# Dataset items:
--- Begin ---
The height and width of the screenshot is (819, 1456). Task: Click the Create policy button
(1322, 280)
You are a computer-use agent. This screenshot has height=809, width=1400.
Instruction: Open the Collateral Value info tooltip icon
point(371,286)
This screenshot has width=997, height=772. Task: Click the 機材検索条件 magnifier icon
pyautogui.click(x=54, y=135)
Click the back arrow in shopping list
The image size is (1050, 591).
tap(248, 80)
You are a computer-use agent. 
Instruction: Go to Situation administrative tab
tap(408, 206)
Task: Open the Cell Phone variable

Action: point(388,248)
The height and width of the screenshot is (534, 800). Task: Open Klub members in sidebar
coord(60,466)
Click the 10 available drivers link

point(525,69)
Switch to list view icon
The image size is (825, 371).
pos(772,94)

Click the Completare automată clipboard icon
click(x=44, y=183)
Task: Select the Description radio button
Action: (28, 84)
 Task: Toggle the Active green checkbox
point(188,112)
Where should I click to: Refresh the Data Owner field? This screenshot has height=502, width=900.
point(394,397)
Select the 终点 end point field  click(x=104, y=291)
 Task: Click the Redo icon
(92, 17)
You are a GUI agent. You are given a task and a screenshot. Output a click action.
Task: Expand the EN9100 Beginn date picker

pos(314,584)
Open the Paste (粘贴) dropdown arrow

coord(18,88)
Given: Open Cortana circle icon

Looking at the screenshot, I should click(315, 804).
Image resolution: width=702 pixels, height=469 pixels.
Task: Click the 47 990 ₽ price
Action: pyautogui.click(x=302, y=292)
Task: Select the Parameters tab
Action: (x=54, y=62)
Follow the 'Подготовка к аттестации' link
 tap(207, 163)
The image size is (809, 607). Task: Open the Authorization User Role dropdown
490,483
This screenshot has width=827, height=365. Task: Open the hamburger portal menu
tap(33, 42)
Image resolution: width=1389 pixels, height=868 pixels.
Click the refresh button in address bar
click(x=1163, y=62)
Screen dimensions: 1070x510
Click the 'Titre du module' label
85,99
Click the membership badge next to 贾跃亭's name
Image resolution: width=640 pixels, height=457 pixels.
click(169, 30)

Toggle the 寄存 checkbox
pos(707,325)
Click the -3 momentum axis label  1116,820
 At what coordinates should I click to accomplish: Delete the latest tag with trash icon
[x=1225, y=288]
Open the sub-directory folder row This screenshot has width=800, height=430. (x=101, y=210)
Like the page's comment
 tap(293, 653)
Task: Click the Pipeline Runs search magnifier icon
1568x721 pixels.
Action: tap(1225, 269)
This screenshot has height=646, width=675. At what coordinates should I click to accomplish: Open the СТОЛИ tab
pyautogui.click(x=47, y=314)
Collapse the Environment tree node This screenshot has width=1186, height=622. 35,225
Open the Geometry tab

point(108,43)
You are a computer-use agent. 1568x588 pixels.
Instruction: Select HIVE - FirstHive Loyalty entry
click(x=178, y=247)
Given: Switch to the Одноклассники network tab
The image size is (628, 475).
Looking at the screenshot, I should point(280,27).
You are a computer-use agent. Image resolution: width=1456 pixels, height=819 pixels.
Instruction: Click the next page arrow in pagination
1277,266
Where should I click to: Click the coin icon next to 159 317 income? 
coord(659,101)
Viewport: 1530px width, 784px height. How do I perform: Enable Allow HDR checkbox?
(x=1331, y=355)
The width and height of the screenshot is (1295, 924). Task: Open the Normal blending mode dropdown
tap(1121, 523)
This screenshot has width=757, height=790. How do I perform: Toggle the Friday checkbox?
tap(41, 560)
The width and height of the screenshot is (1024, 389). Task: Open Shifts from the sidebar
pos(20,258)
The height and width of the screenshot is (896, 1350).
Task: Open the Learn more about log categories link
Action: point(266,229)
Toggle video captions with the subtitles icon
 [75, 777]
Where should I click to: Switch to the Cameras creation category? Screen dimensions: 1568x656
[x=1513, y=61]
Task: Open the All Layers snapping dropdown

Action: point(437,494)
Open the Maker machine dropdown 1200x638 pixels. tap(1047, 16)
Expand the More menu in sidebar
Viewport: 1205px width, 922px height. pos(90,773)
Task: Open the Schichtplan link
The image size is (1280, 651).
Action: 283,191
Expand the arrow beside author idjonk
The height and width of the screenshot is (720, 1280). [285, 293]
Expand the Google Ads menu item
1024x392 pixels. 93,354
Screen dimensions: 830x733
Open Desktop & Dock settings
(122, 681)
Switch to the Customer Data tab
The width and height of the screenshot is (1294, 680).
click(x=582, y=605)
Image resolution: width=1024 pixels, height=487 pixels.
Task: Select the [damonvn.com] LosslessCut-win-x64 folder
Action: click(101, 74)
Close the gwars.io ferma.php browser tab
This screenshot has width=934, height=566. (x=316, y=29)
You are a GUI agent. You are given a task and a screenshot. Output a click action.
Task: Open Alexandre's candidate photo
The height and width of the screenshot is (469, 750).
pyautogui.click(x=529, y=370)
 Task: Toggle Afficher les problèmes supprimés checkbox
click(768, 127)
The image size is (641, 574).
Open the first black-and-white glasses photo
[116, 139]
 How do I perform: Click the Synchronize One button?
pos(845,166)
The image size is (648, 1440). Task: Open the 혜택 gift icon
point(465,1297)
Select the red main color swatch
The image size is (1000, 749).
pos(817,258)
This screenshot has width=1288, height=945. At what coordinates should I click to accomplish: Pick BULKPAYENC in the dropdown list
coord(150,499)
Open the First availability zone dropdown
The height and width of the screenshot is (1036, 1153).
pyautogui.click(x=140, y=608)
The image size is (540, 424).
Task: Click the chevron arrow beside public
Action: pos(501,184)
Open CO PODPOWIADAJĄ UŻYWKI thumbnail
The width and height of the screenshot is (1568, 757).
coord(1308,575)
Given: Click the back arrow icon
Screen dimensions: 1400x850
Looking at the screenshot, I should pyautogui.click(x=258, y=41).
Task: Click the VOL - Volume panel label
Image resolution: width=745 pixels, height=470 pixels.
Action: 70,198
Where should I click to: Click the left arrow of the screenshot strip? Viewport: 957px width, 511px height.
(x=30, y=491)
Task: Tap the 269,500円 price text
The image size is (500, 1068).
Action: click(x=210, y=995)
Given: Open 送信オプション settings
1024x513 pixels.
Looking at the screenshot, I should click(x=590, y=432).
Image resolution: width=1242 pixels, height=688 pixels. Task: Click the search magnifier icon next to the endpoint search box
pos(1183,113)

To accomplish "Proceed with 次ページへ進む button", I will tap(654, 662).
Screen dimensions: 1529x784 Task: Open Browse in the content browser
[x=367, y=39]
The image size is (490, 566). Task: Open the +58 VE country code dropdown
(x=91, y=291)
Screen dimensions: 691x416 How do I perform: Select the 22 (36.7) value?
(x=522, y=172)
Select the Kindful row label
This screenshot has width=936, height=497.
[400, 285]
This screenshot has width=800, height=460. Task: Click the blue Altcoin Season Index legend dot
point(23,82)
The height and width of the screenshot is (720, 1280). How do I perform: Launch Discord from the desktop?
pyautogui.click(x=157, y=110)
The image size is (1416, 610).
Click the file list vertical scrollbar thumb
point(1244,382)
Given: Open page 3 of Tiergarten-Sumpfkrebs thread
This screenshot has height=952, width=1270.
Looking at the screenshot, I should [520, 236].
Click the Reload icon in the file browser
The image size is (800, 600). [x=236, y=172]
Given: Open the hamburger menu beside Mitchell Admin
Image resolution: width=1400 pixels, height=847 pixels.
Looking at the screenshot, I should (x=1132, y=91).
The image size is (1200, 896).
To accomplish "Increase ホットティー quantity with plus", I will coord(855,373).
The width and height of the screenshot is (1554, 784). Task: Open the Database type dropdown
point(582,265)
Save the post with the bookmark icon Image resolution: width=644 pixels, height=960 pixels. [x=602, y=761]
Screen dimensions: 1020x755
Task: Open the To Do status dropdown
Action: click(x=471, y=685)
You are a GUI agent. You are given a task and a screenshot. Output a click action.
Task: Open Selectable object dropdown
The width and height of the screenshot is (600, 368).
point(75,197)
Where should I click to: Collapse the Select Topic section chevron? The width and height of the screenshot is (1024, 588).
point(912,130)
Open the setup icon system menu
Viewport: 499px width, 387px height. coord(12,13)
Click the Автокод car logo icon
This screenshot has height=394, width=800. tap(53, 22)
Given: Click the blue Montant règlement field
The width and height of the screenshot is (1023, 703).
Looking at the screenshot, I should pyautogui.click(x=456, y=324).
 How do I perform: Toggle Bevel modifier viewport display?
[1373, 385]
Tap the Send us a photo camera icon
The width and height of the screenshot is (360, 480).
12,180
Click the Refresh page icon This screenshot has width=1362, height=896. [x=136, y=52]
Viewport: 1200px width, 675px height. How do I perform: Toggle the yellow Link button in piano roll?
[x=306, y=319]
--- End ---
# Work to do:
Rewrite the records starting at the line containing "Screen dimensions: 1070x510" and ending at the line containing "tap(293, 653)", swapping "checkbox" for "check box" and leaving everything else as it is.

# Complete response:
Screen dimensions: 1070x510
Click the 'Titre du module' label
85,99
Click the membership badge next to 贾跃亭's name
Image resolution: width=640 pixels, height=457 pixels.
click(169, 30)

Toggle the 寄存 check box
pos(707,325)
Click the -3 momentum axis label  1116,820
 At what coordinates should I click to accomplish: Delete the latest tag with trash icon
[x=1225, y=288]
Open the sub-directory folder row This screenshot has width=800, height=430. (x=101, y=210)
Like the page's comment
 tap(293, 653)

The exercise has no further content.